[dpdk-dev,v3,1/7] net/mlx4: remove error flows from Tx fast path
Checks
Commit Message
Move unnecessary error flows to DEBUG mode.
Signed-off-by: Matan Azrad <matan@mellanox.com>
Acked-by: Adrien Mazarguil <adrien.mazarguil@6wind.com>
---
drivers/net/mlx4/mlx4_rxtx.c | 16 ++++++----------
1 file changed, 6 insertions(+), 10 deletions(-)
Comments
On Mon, Oct 30, 2017 at 10:07:23AM +0000, Matan Azrad wrote:
> Move unnecessary error flows to DEBUG mode.
>
> Signed-off-by: Matan Azrad <matan@mellanox.com>
> Acked-by: Adrien Mazarguil <adrien.mazarguil@6wind.com>
I missed a couple of details while reviewing the original version, the first
one being mlx4_post_send()'s return value is still documented as updating
rte_errno in case of error, it's not the case anymore after this patch.
Please see below for the other one:
> ---
> drivers/net/mlx4/mlx4_rxtx.c | 16 ++++++----------
> 1 file changed, 6 insertions(+), 10 deletions(-)
>
> diff --git a/drivers/net/mlx4/mlx4_rxtx.c b/drivers/net/mlx4/mlx4_rxtx.c
<snip>
> /**
> @@ -510,8 +508,6 @@ struct pv {
> assert(max <= elts_n);
> /* Always leave one free entry in the ring. */
> --max;
> - if (max == 0)
> - return 0;
> if (max > pkts_n)
> max = pkts_n;
> for (i = 0; (i != max); ++i) {
While minor, this change has nothing to do with this patch, right?
I think it can slightly degrade an application performance as it removes the
guarantee that subsequent code only needs to be run if there is at least one
packet to process in case the TX ring is constantly full (SW faster than
HW).
Can you remove it?
Hi Adrien
> -----Original Message-----
> From: Adrien Mazarguil [mailto:adrien.mazarguil@6wind.com]
> Sent: Monday, October 30, 2017 4:23 PM
> To: Matan Azrad <matan@mellanox.com>
> Cc: dev@dpdk.org; Ophir Munk <ophirmu@mellanox.com>
> Subject: Re: [PATCH v3 1/7] net/mlx4: remove error flows from Tx fast path
>
> On Mon, Oct 30, 2017 at 10:07:23AM +0000, Matan Azrad wrote:
> > Move unnecessary error flows to DEBUG mode.
> >
> > Signed-off-by: Matan Azrad <matan@mellanox.com>
> > Acked-by: Adrien Mazarguil <adrien.mazarguil@6wind.com>
>
> I missed a couple of details while reviewing the original version, the first one
> being mlx4_post_send()'s return value is still documented as updating
> rte_errno in case of error, it's not the case anymore after this patch.
>
Good attention, Will be fixed in next version.
> Please see below for the other one:
>
> > ---
> > drivers/net/mlx4/mlx4_rxtx.c | 16 ++++++----------
> > 1 file changed, 6 insertions(+), 10 deletions(-)

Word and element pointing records
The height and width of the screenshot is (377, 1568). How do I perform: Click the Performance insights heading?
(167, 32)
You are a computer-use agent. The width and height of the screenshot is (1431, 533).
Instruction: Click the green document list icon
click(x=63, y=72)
* * *
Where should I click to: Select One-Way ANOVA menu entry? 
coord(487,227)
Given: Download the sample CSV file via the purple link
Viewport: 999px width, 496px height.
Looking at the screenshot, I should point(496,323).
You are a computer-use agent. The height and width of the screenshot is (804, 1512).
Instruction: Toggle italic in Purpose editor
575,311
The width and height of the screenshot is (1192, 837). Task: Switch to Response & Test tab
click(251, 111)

» **Short task 1**: Print the stretch of the mlx4 patch thread from "I think it can" through "you remove it?".
» **Short task 2**: Please carry on the mlx4 patch thread from its last line.

» **Written reply 1**:
I think it can slightly degrade an application performance as it removes the
guarantee that subsequent code only needs to be run if there is at least one
packet to process in case the TX ring is constantly full (SW faster than
HW).
Can you remove it?

» **Written reply 2**:
> >
> > diff --git a/drivers/net/mlx4/mlx4_rxtx.c
> > b/drivers/net/mlx4/mlx4_rxtx.c
> <snip>
> > /**
> > @@ -510,8 +508,6 @@ struct pv {
> > assert(max <= elts_n);
> > /* Always leave one free entry in the ring. */
> > --max;
> > - if (max == 0)
> > - return 0;
> > if (max > pkts_n)
> > max = pkts_n;
> > for (i = 0; (i != max); ++i) {
>
> While minor, this change has nothing to do with this patch, right?
>
Yes you right, maybe it can be merged in patch 4/7.
> I think it can slightly degrade an application performance as it removes the
> guarantee that subsequent code only needs to be run if there is at least one
> packet to process in case the TX ring is constantly full (SW faster than HW).
>
In case the TX ring is full, the loop condition should fail in the start and then return with 0 because the packet counter is 0.(more 2 checks)
Since this case are less common (in my opinion) than at least 1 free space in ring, we can prevent this unnecessary check for all these common cases.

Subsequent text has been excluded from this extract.